### STATED TASK
Rewrite the material below as a numbered list with one line per item. Skip the blank lines and leave the pictures out.

### EXTRACTED ENTRIES
# # # # #

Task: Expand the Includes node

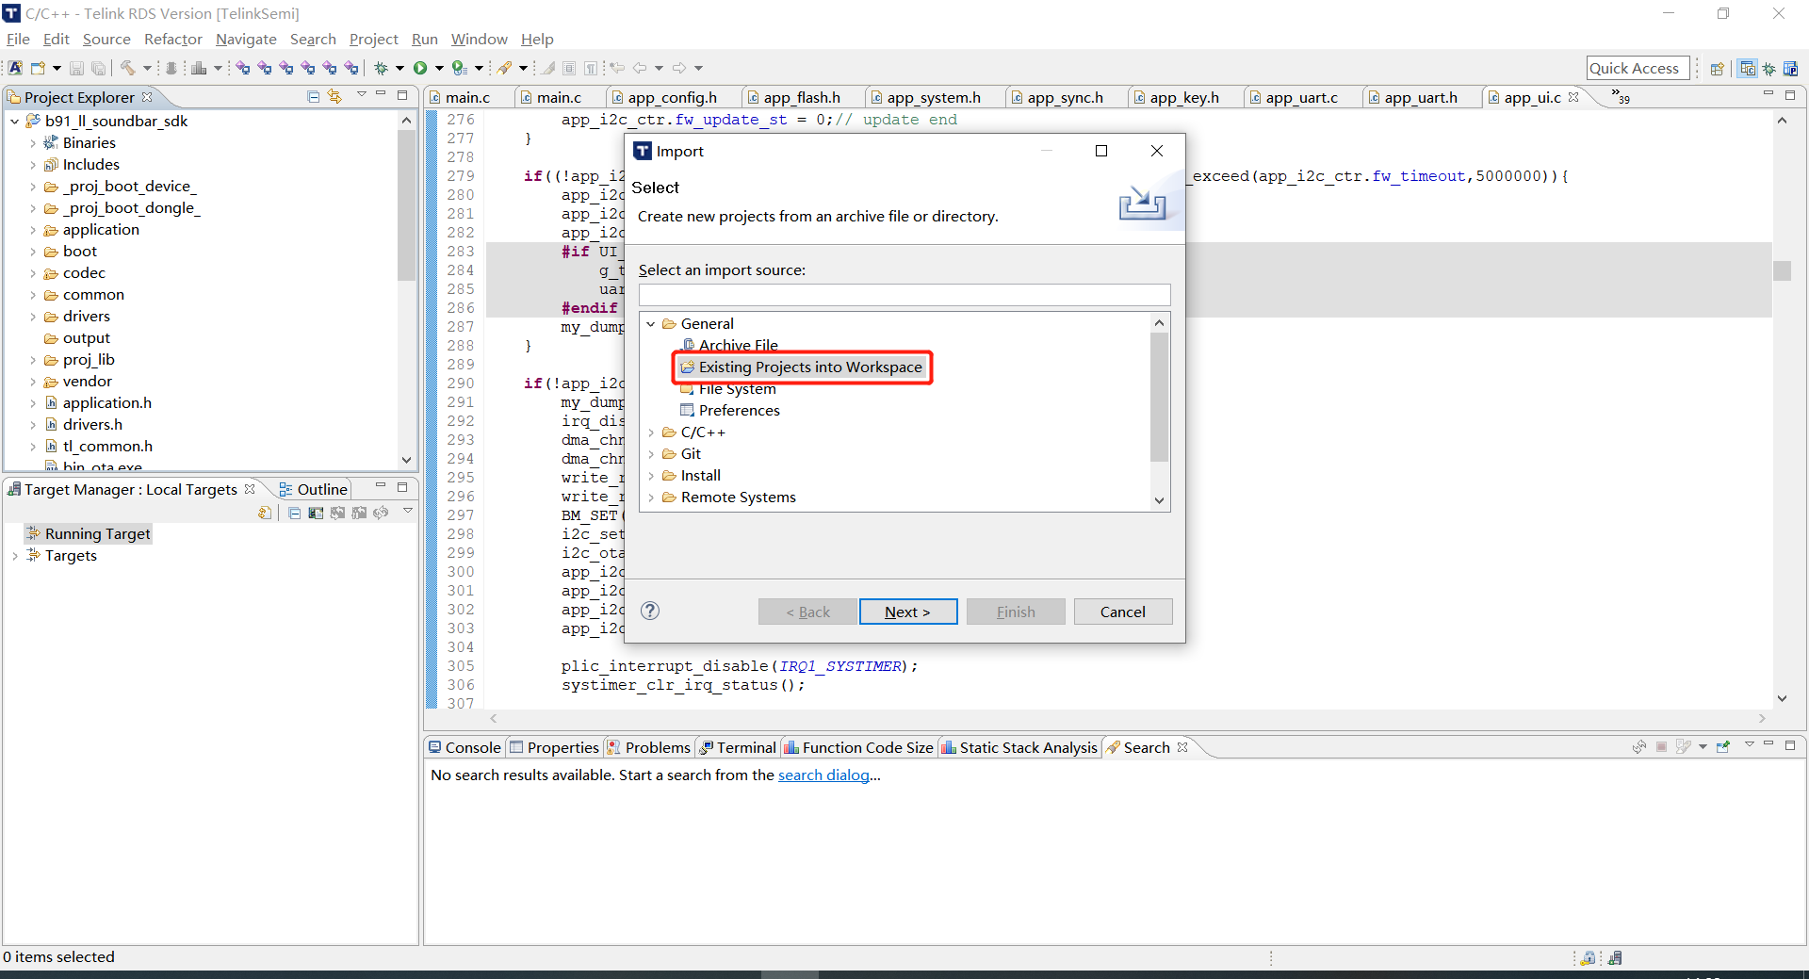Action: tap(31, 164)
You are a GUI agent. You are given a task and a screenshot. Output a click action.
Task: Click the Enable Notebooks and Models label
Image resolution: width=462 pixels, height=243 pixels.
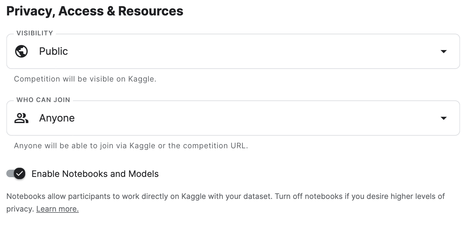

# # # # #

### RESPONSE TO THIS TASK
1. Task: Expand the Includes node
2. Action: tap(31, 164)
3. You are a GUI agent. You are given a task and a screenshot. Output a click action.
4. Task: Click the Enable Notebooks and Models label
5. Image resolution: width=462 pixels, height=243 pixels.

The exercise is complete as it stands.